Fair Finance improves credit decision process for customers via partnership with 4most
The UK’s largest risk analytics consultancy, 4most, has partnered with financial services provider, Fair Finance, to deliver a more automated approach to decisioning and improve decision quality by expanding its lending activity. 4most has been working closely with the risk team at Fair Finance to create a series of initiatives designed to improve the customer journey and boost several aspects of the risk assessment and credit decision process.
Torgunn Ringsjø, director of products and recurring services at 4most commented: “Improving the financial wellbeing of its customers is at the core of Fair Finance’s strategy. Previously, most decisions were manual, relying heavily on the experience of the underwriting team. Whilst this approach can work well in a branch environment, a common challenge is the ability to scale this model as the organisation moves online and deals with exponential application volumes. The need to automate decisions, whilst building on Fair Finance’s underwriting know how, were key goals identified from the start.”

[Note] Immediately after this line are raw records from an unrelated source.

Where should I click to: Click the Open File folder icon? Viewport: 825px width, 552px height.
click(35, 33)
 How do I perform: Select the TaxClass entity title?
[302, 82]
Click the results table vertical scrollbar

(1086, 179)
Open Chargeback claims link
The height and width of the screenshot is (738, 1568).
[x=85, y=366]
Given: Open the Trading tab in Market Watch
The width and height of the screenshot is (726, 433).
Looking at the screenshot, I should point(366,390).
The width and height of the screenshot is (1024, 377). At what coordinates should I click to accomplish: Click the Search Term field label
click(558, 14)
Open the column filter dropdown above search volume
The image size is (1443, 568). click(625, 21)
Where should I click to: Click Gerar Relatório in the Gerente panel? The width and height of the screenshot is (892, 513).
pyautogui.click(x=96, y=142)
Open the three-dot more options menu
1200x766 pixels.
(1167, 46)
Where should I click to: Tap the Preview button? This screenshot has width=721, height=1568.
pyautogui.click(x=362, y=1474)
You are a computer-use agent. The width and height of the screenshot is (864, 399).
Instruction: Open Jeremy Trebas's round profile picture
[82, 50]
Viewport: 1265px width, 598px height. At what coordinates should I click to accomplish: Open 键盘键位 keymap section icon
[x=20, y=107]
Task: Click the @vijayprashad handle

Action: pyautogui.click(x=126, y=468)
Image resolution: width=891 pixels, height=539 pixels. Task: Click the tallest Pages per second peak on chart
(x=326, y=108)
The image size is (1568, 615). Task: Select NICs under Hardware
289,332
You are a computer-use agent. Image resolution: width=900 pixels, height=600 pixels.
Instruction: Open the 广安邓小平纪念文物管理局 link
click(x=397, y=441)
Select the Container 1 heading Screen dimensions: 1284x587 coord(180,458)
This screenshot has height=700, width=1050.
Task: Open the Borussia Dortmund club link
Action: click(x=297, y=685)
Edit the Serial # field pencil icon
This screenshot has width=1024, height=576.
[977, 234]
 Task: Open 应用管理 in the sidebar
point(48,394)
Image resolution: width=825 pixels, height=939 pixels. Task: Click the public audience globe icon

Using its Knowledge Elicitation Process (KEP), 4most incorporated a combination of expertise from the underwriters at Fair Finance supported by statistical insight from historic data into the model build. The KEP process is designed to ‘elicit’ knowledge from the Fair Finance underwriters and risk team about their own customers. This insight is then used to create a scorecard model that incorporates the characteristics the ‘experts’ believe to be the key drivers of risk for their portfolio.
The data available from the historic Fair Finance applications supported the process in two ways; firstly, by providing real life scenarios for the KEP workshops to produce a model to infer the manual ‘expert decision’ and, secondly, to give insight into historic decisions and subsequent customer behaviour for the purposes of model consistency and validation.
Guillaume Foucaud, chief risk officer for Fair Finance, explained more: “From the outset, the team at 4most understood the challenges we had experienced. We have a small risk team, so 4most took the lead in identifying which data was available and suitable for the model development. The KEP was a big win for us as this allowed our experienced underwriters to input into the development process and create a model which was fit for purpose. It also helped to get buy-in from our underwriters for the automation journey as they were able to see first-hand, how the automated model worked and how it could support them in their day-to-day role. The result is a more automated and also consistent approach to application decisioning.”
With the scorecard now implemented, Fair Finance has already seen benefits across a number of areas, including more structured application of risk appetite, a more automated customer journey, consistency of decisions and greater underwriter efficiency.
Torgunn Ringsjø added: “As with any new scorecard, monitoring is essential. We will therefore be using LUMOS, our model monitoring solution, to provide Fair Finance with a hosted monitoring service, including the production of regular monitoring packs as well as bi-annual workshops to discuss trends in portfolio profile and scorecard performance.”